The study also uncovered fundamental differences in the way each act was conceived by professionals. The MCA was seen as having fewer safeguards, for example, because the DoLS could authorise care or treatment for 12 months, but was seen as better at protecting people’s autonomy.

By contrast, the MHA was seen as inherently restrictive, undermining the basis of decision-making at the interface, which is designed to be based on the least restrictive option.

Blanket rules ‘most concerning’

The research also highlighted how practitioners applied blanket rules when making decisions at the interface, which it said was “most concerning”.

One interviewee shared a reluctance by AMHPs to use the MHA within an acute trust due to concerns about it being able to provide appropriate treatment.

The report found participants opted for practical solutions, such as choosing legislation that avoided the risk of multiple assessments, delays in access to care, or not having a legal framework in place for care – at the expense of considering the ‘least restrictive’ approach.

“This is perhaps most concerning in relation to how this decision is made in practice, because by nature of a blanket rule, there is no decision.”

“The differences in how these blanket rules apply introduces a level of variation such that the rights accorded to people admitted and treated in some settings and areas of England may not be afforded to those in other settings and areas,” the report added.

MHA reform

The report comes with the government consulting on a White Paper to reform the MHA, and ahead of the implementation next year of the Liberty Protection Safeguards to govern deprivations of liberty under the MCA.

The Independent Review of the Mental Health Act, which reported in 2018, proposed that all patients without the relevant capacity who did not object to care and treatment should be treated under the DoLS/LPS and not under the MHA.

The government is seeking views on this through the White Paper consultation but will assess the impact of the implementation of LPS next year before making changes to the interface.

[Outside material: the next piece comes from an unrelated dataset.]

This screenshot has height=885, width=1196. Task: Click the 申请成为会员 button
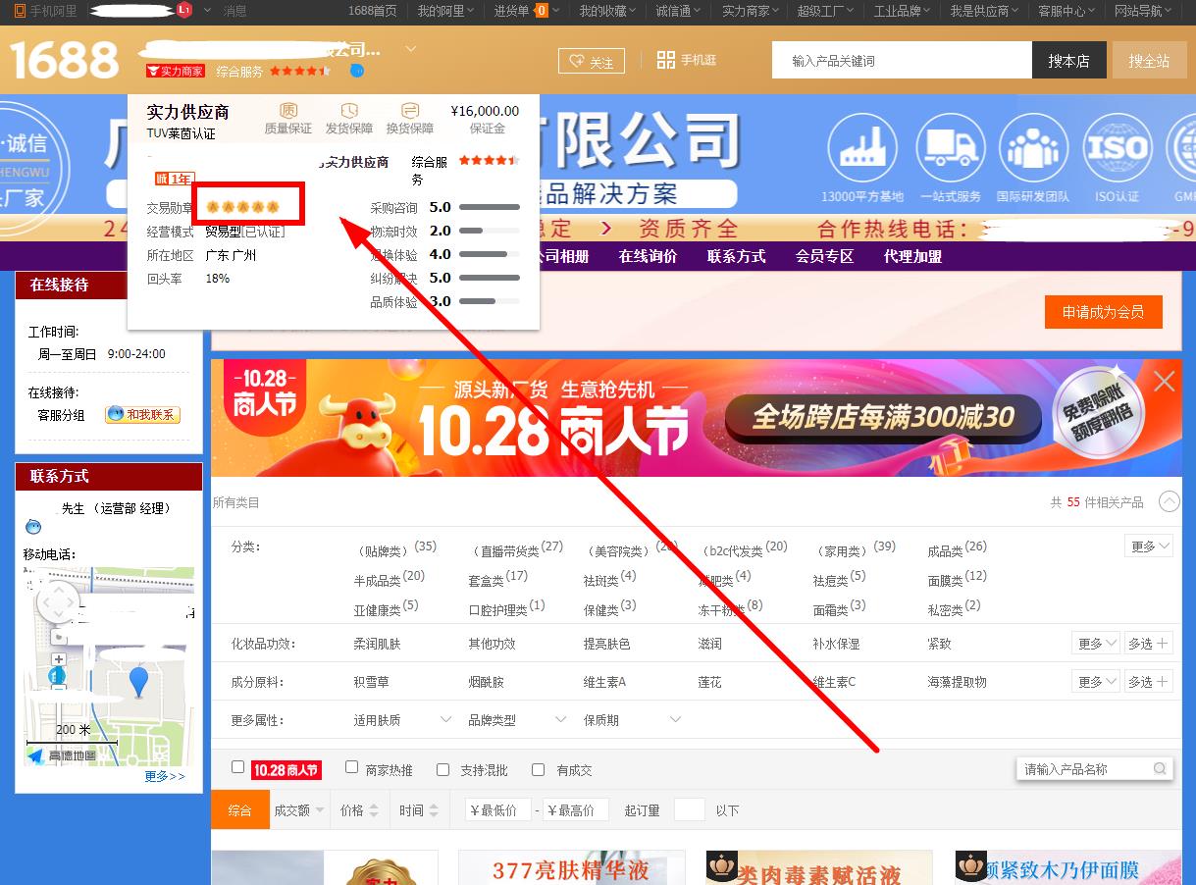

In response to the report, Steve Chamberlain, chair of the AMHP leads network, said: “I’ve got no doubt that on the veracity of what they’re saying around people decide based on their profession and what they’re most comfortable with rather than based on the individual circumstances they come up with, or, alternatively what’s available.”

He added: “With DoLS, local authorities have huge backlogs, so if you go down that route people are saying well they’re not going to be seen for another six months anyway, even if they thought DoLS was adequate.”

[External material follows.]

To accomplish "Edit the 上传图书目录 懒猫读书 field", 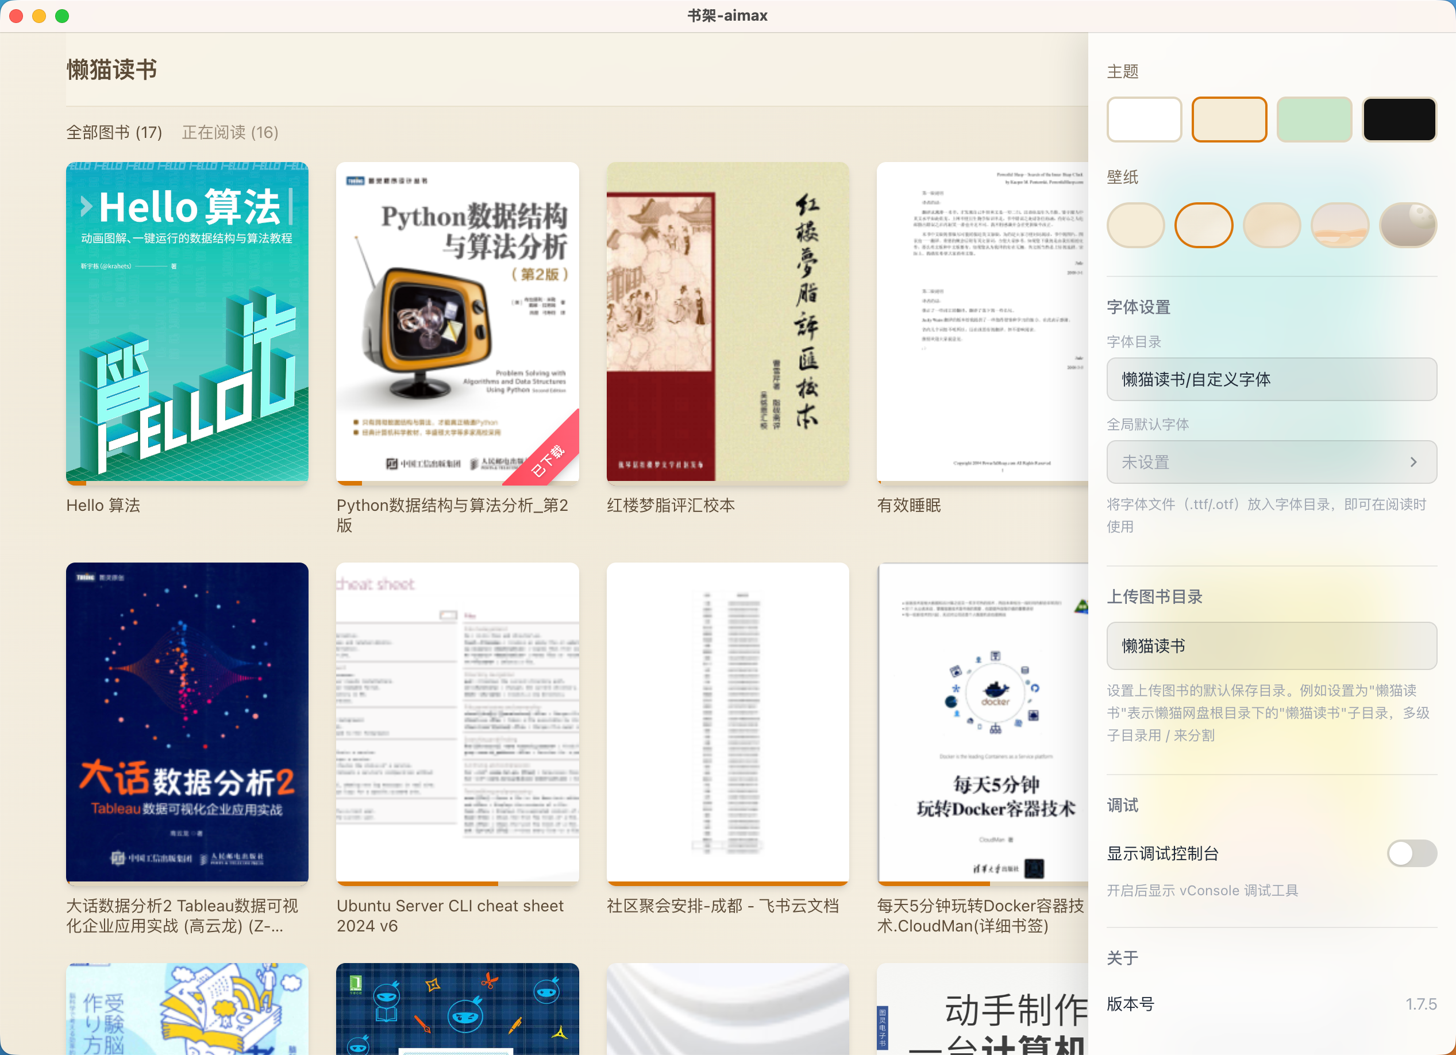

‘Need to reduce confusion’

He said the report highlighted the need to try and make decision-making at the MHA and MCA-DoLS interface as straightforward as possible, or at least reduce the confusion.

“Whilst we’ve got two bits of legislation and they’re bound to bump into each other, the answer is to reduce the confusion at the interface and make it as clear as possible, as well as updating the codes of practice which are very old now.

“The review team themselves said the ideal long-term solution is what’s called ‘fusion legislation’, so just one piece of legislation covering the MHA and MCA but they acknowledged it’s a really big deal and its unlikely to happen,” he said.

About the research  

The King’s Fund designed a mixed-methods study with an online survey to capture the diversity of factors that influence decision-making across clinical groups and qualitative interviews with clinicians and professionals to explore in depth their understanding of the interface and experiences of making this decision in practice.

Data was collected between 7 March and 1 April 2020. In total, 634 people completed the survey, with 482 people completing all quantitative components of the questionnaire.

Section 12 approved doctors and approved clinicians made up the largest groups of participants although there was significant overlap in these, with 66% of s12 approved doctors also recording their role as an approved clinician. Similarly, 48 per cent of AMHPs additionally recorded their role as a BIA.